(Rows showing where targets appear)
(begin)

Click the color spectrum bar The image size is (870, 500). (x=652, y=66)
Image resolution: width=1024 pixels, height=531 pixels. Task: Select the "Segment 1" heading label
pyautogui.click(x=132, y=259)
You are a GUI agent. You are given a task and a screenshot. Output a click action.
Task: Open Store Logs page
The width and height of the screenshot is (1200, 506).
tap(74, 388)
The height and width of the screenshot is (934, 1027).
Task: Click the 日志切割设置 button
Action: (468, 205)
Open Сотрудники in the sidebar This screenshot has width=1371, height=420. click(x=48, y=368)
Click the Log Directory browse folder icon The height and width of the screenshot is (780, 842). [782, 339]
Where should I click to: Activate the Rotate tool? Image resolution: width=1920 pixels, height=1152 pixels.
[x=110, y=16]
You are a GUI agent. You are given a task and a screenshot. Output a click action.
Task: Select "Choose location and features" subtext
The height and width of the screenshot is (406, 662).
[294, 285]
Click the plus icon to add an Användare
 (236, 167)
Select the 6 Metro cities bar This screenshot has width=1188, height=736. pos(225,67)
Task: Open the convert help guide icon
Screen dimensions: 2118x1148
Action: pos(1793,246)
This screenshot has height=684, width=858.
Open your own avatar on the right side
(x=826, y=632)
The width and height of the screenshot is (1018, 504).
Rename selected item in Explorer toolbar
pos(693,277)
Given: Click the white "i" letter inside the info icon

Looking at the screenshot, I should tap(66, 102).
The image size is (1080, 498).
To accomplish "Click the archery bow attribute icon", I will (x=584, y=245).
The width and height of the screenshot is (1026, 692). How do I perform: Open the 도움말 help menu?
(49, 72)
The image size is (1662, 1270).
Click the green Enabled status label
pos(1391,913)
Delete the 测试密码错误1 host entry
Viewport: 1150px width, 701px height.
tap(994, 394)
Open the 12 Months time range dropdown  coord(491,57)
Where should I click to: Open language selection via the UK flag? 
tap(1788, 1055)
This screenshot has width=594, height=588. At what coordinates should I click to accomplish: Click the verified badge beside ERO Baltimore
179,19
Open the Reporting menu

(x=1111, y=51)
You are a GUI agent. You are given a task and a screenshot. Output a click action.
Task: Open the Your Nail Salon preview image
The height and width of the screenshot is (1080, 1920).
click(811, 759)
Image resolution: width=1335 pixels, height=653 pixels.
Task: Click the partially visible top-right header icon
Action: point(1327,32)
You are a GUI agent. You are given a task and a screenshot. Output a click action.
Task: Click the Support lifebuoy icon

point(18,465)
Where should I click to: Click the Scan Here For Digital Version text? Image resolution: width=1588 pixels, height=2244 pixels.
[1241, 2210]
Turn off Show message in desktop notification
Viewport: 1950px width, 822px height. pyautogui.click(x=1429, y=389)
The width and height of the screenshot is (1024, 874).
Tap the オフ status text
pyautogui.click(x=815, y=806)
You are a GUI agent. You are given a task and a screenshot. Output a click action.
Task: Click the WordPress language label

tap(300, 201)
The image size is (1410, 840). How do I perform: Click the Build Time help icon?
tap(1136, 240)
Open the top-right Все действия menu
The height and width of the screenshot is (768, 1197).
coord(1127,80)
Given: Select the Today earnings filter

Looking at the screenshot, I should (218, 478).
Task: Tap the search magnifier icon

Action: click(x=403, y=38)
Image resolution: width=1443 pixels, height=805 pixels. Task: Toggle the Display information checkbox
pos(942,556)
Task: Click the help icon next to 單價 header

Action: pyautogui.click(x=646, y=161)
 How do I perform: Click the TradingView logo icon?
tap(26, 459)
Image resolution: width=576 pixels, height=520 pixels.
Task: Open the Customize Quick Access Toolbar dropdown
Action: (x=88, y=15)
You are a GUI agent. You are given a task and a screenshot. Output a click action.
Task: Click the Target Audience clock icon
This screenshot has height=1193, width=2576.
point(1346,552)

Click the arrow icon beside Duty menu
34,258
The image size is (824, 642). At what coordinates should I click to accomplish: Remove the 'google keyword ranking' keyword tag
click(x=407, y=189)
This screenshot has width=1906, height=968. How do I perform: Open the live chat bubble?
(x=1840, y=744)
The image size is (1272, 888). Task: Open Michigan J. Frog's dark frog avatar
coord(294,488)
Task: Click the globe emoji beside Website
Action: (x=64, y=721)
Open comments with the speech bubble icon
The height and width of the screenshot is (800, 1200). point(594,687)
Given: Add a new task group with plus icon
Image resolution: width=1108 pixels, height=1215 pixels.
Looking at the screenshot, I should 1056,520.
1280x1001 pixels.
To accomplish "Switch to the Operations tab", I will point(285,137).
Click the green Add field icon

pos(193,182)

(end)

Copy all of the material above again, line for line, with no changes.

RESULT OF THE TASK:
Click the color spectrum bar The image size is (870, 500). (x=652, y=66)
Image resolution: width=1024 pixels, height=531 pixels. Task: Select the "Segment 1" heading label
pyautogui.click(x=132, y=259)
You are a GUI agent. You are given a task and a screenshot. Output a click action.
Task: Open Store Logs page
The width and height of the screenshot is (1200, 506).
tap(74, 388)
The height and width of the screenshot is (934, 1027).
Task: Click the 日志切割设置 button
Action: (468, 205)
Open Сотрудники in the sidebar This screenshot has width=1371, height=420. click(x=48, y=368)
Click the Log Directory browse folder icon The height and width of the screenshot is (780, 842). [782, 339]
Where should I click to: Activate the Rotate tool? Image resolution: width=1920 pixels, height=1152 pixels.
[x=110, y=16]
You are a GUI agent. You are given a task and a screenshot. Output a click action.
Task: Select "Choose location and features" subtext
The height and width of the screenshot is (406, 662).
[294, 285]
Click the plus icon to add an Användare
 (236, 167)
Select the 6 Metro cities bar This screenshot has width=1188, height=736. pos(225,67)
Task: Open the convert help guide icon
Screen dimensions: 2118x1148
Action: pos(1793,246)
This screenshot has height=684, width=858.
Open your own avatar on the right side
(x=826, y=632)
The width and height of the screenshot is (1018, 504).
Rename selected item in Explorer toolbar
pos(693,277)
Given: Click the white "i" letter inside the info icon

Looking at the screenshot, I should tap(66, 102).
The image size is (1080, 498).
To accomplish "Click the archery bow attribute icon", I will (x=584, y=245).
The width and height of the screenshot is (1026, 692). How do I perform: Open the 도움말 help menu?
(49, 72)
The image size is (1662, 1270).
Click the green Enabled status label
pos(1391,913)
Delete the 测试密码错误1 host entry
Viewport: 1150px width, 701px height.
tap(994, 394)
Open the 12 Months time range dropdown  coord(491,57)
Where should I click to: Open language selection via the UK flag? 
tap(1788, 1055)
This screenshot has width=594, height=588. At what coordinates should I click to accomplish: Click the verified badge beside ERO Baltimore
179,19
Open the Reporting menu

(x=1111, y=51)
You are a GUI agent. You are given a task and a screenshot. Output a click action.
Task: Open the Your Nail Salon preview image
The height and width of the screenshot is (1080, 1920).
click(811, 759)
Image resolution: width=1335 pixels, height=653 pixels.
Task: Click the partially visible top-right header icon
Action: point(1327,32)
You are a GUI agent. You are given a task and a screenshot. Output a click action.
Task: Click the Support lifebuoy icon

point(18,465)
Where should I click to: Click the Scan Here For Digital Version text? Image resolution: width=1588 pixels, height=2244 pixels.
[1241, 2210]
Turn off Show message in desktop notification
Viewport: 1950px width, 822px height. pyautogui.click(x=1429, y=389)
The width and height of the screenshot is (1024, 874).
Tap the オフ status text
pyautogui.click(x=815, y=806)
You are a GUI agent. You are given a task and a screenshot. Output a click action.
Task: Click the WordPress language label

tap(300, 201)
The image size is (1410, 840). How do I perform: Click the Build Time help icon?
tap(1136, 240)
Open the top-right Все действия menu
The height and width of the screenshot is (768, 1197).
coord(1127,80)
Given: Select the Today earnings filter

Looking at the screenshot, I should (218, 478).
Task: Tap the search magnifier icon

Action: click(x=403, y=38)
Image resolution: width=1443 pixels, height=805 pixels. Task: Toggle the Display information checkbox
pos(942,556)
Task: Click the help icon next to 單價 header

Action: pyautogui.click(x=646, y=161)
 How do I perform: Click the TradingView logo icon?
tap(26, 459)
Image resolution: width=576 pixels, height=520 pixels.
Task: Open the Customize Quick Access Toolbar dropdown
Action: (x=88, y=15)
You are a GUI agent. You are given a task and a screenshot. Output a click action.
Task: Click the Target Audience clock icon
This screenshot has height=1193, width=2576.
point(1346,552)

Click the arrow icon beside Duty menu
34,258
The image size is (824, 642). At what coordinates should I click to accomplish: Remove the 'google keyword ranking' keyword tag
click(x=407, y=189)
This screenshot has width=1906, height=968. How do I perform: Open the live chat bubble?
(x=1840, y=744)
The image size is (1272, 888). Task: Open Michigan J. Frog's dark frog avatar
coord(294,488)
Task: Click the globe emoji beside Website
Action: (x=64, y=721)
Open comments with the speech bubble icon
The height and width of the screenshot is (800, 1200). point(594,687)
Given: Add a new task group with plus icon
Image resolution: width=1108 pixels, height=1215 pixels.
Looking at the screenshot, I should 1056,520.
1280x1001 pixels.
To accomplish "Switch to the Operations tab", I will point(285,137).
Click the green Add field icon

pos(193,182)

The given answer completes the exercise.